### What is needed
Scan the records below for the line containing "Instruction: Open the Reviews filter menu" and the line containing "Viewport: 2560px width, 1340px height.". Copy both, plus every line between, exactly.

(Data for analysis Opens)

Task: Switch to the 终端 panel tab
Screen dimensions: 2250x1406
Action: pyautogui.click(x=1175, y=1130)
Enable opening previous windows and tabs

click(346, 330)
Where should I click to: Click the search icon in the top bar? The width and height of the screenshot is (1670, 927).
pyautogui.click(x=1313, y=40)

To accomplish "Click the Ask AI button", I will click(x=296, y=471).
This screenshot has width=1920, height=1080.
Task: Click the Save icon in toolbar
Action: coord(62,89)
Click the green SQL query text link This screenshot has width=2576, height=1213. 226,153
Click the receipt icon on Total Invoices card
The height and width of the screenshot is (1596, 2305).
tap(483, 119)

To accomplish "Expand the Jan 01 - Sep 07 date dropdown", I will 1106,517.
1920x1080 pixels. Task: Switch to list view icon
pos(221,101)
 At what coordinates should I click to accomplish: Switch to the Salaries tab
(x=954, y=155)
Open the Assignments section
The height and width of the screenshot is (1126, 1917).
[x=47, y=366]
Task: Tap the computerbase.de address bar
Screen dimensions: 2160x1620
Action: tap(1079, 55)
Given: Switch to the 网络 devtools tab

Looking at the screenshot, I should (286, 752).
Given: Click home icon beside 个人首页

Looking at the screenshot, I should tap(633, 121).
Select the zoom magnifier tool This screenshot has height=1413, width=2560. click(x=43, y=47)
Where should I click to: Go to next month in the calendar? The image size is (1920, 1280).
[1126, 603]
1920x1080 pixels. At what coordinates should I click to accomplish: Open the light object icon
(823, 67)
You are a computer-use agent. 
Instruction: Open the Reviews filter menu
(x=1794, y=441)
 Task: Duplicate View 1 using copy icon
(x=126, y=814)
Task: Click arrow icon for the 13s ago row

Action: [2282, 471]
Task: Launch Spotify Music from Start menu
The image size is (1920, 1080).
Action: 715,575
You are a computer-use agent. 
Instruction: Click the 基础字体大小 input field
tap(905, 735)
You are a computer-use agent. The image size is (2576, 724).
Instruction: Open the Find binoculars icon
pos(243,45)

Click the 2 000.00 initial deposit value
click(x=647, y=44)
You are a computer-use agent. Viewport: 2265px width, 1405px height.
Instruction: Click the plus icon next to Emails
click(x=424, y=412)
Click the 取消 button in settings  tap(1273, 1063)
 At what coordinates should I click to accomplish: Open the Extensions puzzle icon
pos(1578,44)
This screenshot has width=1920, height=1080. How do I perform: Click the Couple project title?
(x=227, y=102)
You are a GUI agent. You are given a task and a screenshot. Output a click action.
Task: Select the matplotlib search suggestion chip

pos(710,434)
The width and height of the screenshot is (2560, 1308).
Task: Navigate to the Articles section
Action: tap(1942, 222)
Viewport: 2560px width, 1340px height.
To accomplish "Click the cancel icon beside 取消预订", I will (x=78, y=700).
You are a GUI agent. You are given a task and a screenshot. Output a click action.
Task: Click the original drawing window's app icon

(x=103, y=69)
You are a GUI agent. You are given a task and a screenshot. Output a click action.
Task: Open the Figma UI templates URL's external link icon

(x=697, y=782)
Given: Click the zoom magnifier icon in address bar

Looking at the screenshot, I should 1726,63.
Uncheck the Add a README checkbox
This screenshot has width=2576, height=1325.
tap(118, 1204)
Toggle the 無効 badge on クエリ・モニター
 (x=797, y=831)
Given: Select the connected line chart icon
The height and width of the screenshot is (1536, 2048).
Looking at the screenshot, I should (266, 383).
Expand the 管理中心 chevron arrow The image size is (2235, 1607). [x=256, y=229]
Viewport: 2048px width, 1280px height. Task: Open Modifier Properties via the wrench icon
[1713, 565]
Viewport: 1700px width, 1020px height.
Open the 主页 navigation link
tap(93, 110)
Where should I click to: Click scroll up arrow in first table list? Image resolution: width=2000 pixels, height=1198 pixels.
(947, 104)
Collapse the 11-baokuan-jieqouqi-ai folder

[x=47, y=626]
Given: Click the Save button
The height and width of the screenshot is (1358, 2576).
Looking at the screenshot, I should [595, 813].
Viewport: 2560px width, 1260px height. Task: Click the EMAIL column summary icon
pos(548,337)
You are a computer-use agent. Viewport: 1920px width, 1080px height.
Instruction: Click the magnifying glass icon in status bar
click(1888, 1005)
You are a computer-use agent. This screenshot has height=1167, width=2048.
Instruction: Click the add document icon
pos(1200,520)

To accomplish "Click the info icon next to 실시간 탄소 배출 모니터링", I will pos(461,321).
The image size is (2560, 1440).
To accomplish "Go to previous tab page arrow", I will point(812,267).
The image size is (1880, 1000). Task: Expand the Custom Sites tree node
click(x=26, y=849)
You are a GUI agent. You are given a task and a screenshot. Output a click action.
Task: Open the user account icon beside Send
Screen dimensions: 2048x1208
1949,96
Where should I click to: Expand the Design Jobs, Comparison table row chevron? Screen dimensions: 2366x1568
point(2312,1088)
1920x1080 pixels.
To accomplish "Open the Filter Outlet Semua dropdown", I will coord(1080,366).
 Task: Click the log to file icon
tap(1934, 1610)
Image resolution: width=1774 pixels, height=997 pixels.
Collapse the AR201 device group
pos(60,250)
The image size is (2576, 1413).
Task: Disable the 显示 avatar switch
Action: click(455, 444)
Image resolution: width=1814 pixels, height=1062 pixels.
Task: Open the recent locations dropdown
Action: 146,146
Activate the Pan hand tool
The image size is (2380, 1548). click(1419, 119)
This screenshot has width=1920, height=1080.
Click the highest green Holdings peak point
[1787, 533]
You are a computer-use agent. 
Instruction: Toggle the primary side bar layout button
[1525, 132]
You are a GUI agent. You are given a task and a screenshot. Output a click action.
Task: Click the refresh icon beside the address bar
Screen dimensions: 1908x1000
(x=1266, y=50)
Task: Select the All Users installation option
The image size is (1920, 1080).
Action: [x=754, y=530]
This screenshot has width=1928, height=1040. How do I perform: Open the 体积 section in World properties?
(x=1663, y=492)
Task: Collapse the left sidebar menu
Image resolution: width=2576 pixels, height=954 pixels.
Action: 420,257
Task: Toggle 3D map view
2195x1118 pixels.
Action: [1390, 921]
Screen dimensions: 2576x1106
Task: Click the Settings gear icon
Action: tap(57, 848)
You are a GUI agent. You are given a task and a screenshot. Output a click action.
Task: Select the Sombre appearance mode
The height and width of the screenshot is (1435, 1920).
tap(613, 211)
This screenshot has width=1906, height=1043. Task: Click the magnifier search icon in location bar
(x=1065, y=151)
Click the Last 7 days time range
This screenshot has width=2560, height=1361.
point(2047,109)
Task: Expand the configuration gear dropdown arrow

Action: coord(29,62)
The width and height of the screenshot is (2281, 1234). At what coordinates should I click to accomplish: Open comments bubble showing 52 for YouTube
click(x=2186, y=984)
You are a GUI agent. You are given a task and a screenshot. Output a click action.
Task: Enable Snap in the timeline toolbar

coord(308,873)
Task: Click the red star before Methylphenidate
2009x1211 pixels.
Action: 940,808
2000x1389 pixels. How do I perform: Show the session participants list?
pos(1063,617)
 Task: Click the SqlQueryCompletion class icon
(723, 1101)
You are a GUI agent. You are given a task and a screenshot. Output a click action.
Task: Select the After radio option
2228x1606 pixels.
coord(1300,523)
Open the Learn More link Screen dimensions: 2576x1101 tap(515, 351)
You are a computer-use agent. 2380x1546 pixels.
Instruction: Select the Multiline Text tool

(Data for analysis Closes)

### Answer box
Instruction: Open the Reviews filter menu
(x=1794, y=441)
 Task: Duplicate View 1 using copy icon
(x=126, y=814)
Task: Click arrow icon for the 13s ago row

Action: [2282, 471]
Task: Launch Spotify Music from Start menu
The image size is (1920, 1080).
Action: 715,575
You are a computer-use agent. 
Instruction: Click the 基础字体大小 input field
tap(905, 735)
You are a computer-use agent. The image size is (2576, 724).
Instruction: Open the Find binoculars icon
pos(243,45)

Click the 2 000.00 initial deposit value
click(x=647, y=44)
You are a computer-use agent. Viewport: 2265px width, 1405px height.
Instruction: Click the plus icon next to Emails
click(x=424, y=412)
Click the 取消 button in settings  tap(1273, 1063)
 At what coordinates should I click to accomplish: Open the Extensions puzzle icon
pos(1578,44)
This screenshot has width=1920, height=1080. How do I perform: Click the Couple project title?
(x=227, y=102)
You are a GUI agent. You are given a task and a screenshot. Output a click action.
Task: Select the matplotlib search suggestion chip

pos(710,434)
The width and height of the screenshot is (2560, 1308).
Task: Navigate to the Articles section
Action: tap(1942, 222)
Viewport: 2560px width, 1340px height.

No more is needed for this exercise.